====== Input ======
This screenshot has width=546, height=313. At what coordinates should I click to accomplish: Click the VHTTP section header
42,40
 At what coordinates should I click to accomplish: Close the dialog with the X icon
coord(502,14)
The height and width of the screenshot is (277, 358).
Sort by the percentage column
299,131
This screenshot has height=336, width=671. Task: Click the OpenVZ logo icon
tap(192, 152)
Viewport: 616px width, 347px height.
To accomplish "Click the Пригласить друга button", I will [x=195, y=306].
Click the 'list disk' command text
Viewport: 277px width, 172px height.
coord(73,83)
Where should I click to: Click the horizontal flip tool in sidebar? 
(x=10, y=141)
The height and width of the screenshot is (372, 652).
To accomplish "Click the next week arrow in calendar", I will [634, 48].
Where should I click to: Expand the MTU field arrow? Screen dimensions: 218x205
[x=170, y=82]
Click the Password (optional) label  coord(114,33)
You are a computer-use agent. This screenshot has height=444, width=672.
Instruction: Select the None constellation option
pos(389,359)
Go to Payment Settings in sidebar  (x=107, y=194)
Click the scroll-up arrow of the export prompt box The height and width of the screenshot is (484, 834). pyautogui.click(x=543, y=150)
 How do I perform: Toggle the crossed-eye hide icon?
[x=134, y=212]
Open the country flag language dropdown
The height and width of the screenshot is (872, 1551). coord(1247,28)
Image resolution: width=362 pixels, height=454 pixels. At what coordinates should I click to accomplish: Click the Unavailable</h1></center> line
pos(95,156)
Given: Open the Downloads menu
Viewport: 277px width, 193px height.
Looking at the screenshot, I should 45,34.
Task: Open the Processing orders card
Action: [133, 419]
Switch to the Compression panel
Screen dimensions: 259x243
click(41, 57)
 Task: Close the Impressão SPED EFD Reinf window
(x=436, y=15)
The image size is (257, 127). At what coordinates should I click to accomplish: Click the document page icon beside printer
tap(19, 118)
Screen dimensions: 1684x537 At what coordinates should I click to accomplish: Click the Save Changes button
======
**Work required:** Go through the data and show every line where "button" occurs.

**Task result:**
To accomplish "Click the Пригласить друга button", I will [x=195, y=306].
Screen dimensions: 1684x537 At what coordinates should I click to accomplish: Click the Save Changes button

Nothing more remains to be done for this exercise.